* The data *
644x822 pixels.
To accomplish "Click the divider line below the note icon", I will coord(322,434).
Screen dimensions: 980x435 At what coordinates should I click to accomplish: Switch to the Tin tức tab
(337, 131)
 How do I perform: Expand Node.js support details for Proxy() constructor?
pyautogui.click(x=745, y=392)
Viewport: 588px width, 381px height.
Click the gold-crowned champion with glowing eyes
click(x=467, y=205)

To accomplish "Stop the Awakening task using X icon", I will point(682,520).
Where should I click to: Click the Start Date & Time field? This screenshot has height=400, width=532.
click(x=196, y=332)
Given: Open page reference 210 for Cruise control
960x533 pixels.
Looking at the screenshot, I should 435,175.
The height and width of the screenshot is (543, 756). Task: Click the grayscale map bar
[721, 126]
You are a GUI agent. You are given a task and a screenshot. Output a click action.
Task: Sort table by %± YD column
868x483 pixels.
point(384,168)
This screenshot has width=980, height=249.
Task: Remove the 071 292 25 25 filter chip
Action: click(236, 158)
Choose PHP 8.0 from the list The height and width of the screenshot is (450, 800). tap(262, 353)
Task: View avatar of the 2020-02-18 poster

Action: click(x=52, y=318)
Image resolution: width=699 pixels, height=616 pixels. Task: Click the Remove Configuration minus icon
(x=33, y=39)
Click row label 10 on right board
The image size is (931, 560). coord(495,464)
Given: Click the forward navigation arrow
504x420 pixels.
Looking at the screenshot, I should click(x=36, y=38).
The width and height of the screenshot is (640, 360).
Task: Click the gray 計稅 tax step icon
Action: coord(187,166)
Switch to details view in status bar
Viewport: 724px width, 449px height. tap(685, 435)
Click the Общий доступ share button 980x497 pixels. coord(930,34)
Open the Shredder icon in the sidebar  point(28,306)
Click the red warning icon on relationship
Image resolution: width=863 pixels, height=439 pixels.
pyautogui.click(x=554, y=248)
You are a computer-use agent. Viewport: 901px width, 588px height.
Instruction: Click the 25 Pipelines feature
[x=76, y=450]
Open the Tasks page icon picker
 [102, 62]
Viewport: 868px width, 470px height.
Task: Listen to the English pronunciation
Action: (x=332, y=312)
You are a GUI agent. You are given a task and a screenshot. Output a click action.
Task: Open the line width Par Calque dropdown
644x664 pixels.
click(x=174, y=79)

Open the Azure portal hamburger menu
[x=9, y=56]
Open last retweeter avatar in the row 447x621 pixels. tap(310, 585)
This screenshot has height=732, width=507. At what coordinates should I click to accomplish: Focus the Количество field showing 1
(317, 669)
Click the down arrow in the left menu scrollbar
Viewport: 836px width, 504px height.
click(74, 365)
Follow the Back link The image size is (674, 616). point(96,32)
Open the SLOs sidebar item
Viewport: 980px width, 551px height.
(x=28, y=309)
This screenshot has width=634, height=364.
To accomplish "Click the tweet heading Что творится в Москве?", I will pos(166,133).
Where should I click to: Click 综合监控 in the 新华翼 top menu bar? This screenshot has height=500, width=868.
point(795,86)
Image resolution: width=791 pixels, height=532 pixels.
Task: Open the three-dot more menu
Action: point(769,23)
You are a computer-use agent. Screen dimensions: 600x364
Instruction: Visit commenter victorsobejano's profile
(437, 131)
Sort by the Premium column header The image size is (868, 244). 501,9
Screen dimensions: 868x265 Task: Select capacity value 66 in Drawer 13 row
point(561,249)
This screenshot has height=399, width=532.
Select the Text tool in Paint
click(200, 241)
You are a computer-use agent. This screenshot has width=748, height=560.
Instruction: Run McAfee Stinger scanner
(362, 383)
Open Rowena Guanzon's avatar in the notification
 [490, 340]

* What the task requires *
From the first line of the listing above to the line that contains "Choose PHP 8.0", inclusive, restate every line word for word. Nothing else belongs in the answer.

* Exercise output *
644x822 pixels.
To accomplish "Click the divider line below the note icon", I will coord(322,434).
Screen dimensions: 980x435 At what coordinates should I click to accomplish: Switch to the Tin tức tab
(337, 131)
 How do I perform: Expand Node.js support details for Proxy() constructor?
pyautogui.click(x=745, y=392)
Viewport: 588px width, 381px height.
Click the gold-crowned champion with glowing eyes
click(x=467, y=205)

To accomplish "Stop the Awakening task using X icon", I will point(682,520).
Where should I click to: Click the Start Date & Time field? This screenshot has height=400, width=532.
click(x=196, y=332)
Given: Open page reference 210 for Cruise control
960x533 pixels.
Looking at the screenshot, I should 435,175.
The height and width of the screenshot is (543, 756). Task: Click the grayscale map bar
[721, 126]
You are a GUI agent. You are given a task and a screenshot. Output a click action.
Task: Sort table by %± YD column
868x483 pixels.
point(384,168)
This screenshot has width=980, height=249.
Task: Remove the 071 292 25 25 filter chip
Action: click(236, 158)
Choose PHP 8.0 from the list The height and width of the screenshot is (450, 800). tap(262, 353)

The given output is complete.